Estimated reading time: 5 minutes
Weather description is one of the easiest ways for young writers (6 to 8 years old) to begin their compositions. This is also usually the first story starter that they are being taught in school.
For children who are weak in the language, writing a good weather description can be an easy and effective way to get them started in their composition.
However, most teachers do not encourage flowery weather descriptions such as these:
“White fluffy clouds dotted the azure blue sky as the sun beamed beatifically, casting a golden glow upon the earth.”
“The sky was an expanse of sapphire blue, dotted with feathery white clouds as the radiant rays of the sun shone brightly in the azure blue sky.”
You get the picture.
Proper Use of Weather Descriptions in English Compositions
Weather descriptions is an easy way for young writers to begin their stories. Primary 1 and 2 students can start their compositions with weather descriptions, if weather plays a part in the plot.
There is no need to memorise a hugh chunk of bombastic weather descriptions.
Simple words can sometimes be more effective than bombastic ones.
These are some of the weather descriptions written by our P1 and P2 students:
“It was a cool and breezy evening. A strong gust of wind blew against my face.”
“It was a bright and sunny morning. White, fluffy clouds drifted across the sky.”
“Lightning flashed across the sky. A storm was coming.”
Short. Simple. Readable.
The kids came up with these weather descriptions themselves, without memorising any bombastic phrases.
Most importantly, they are natural, something which children can understand, remember and apply in their writing.
Get this set of PSLE Model Compositions with writing techniques highlighted.
So, how can children be taught to write weather descriptions?
For children who are really weak in the language, even writing a simple sentence to describe a sunny day can be difficult. These children often resort to starting their compositions with “One day, we went…” or “One fine day, Peter was …” or “Last Sunday, my family and I …”.
Such story beginnings can be boring and not captivating.
Students can learn to write effective weather descriptions. In our classes, we get our students to do brainstorming.
1. Brainstorm and make a list of all kinds of weather that you can think of.
- cold and rainy
- cool and breezy
- bright and sunny
- scorching hot
2. For each weather type, imagine how the sky, sun, clouds and other weather elements look like.
Describe each element in simple, readable English.
Weather Type: BRIGHT AND SUNNY
Describe the sun:
– shines brilliantly
– like a fire ball
Describe the sky:
– clear, blue sky
Describe the clouds:
– white, fluffy clouds
– sunlit clouds
3. Form sentences using some of these descriptions.
It was a bright and sunny day. The sun shone brilliantly in the clear, blue sky.
It was a bright and sunny day. White, fluffy clouds drifted across the clear, blue sky.
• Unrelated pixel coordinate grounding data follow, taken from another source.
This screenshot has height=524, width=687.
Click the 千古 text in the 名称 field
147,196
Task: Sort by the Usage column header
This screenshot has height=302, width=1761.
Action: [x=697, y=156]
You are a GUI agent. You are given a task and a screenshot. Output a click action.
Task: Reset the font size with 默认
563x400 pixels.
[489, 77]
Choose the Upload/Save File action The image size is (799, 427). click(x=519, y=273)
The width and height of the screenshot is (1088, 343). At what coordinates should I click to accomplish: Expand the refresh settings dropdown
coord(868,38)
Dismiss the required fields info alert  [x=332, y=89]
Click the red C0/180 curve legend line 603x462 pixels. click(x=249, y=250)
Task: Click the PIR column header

The above 3 steps are effective in teaching young children (Primary 1 to 3) to come up with weather descriptions that sound natural. Most children are able to come up with beautiful weather descriptions without resorting to the method of memorising huge chunks of unreadable flowery language.
Use Weather Descriptions Appropriately
Some students have the habit of starting every composition with weather descriptions, regardless of topic or setting. Remember to use weather descriptions only if weather plays a part in your story. For example, if a rainy weather contributes to the plot of the story, it is a good idea to describe the weather, especially the rain and the coldness. If a story is set outdoors, it is fine to describe the weather too.
However, many students fell into the trap of starting their compositions with describing the sun, the clouds and the sky when their story is set indoors! This is a huge mistake, which should be stopped.
Other Types of Story Beginnings
For stories which are not set outdoors or not affected by the weather, there are other types of story beginnings that can be used.
Students can begin their compositions with speech, which is also a common way of beginning a primary school composition.
Another effective way is to begin with a captivating statement or an intriguing question. Such a beginning hooks readers immediately to read on. When used correctly, it piques a reader’s curiosity and make them want to continue reading to find out what happens next.
Upper primary students can begin their stories with character descriptions. This is useful to show a change in the character at the end of the story. For example, a timid person who became courageous, or a bully regretting his actions and turning over a new leaf.
Beginning with an action is great if you want to move the story along quickly. Students can use suitable vivid verbs to clearly describe a character’s actions at the beginning of the story.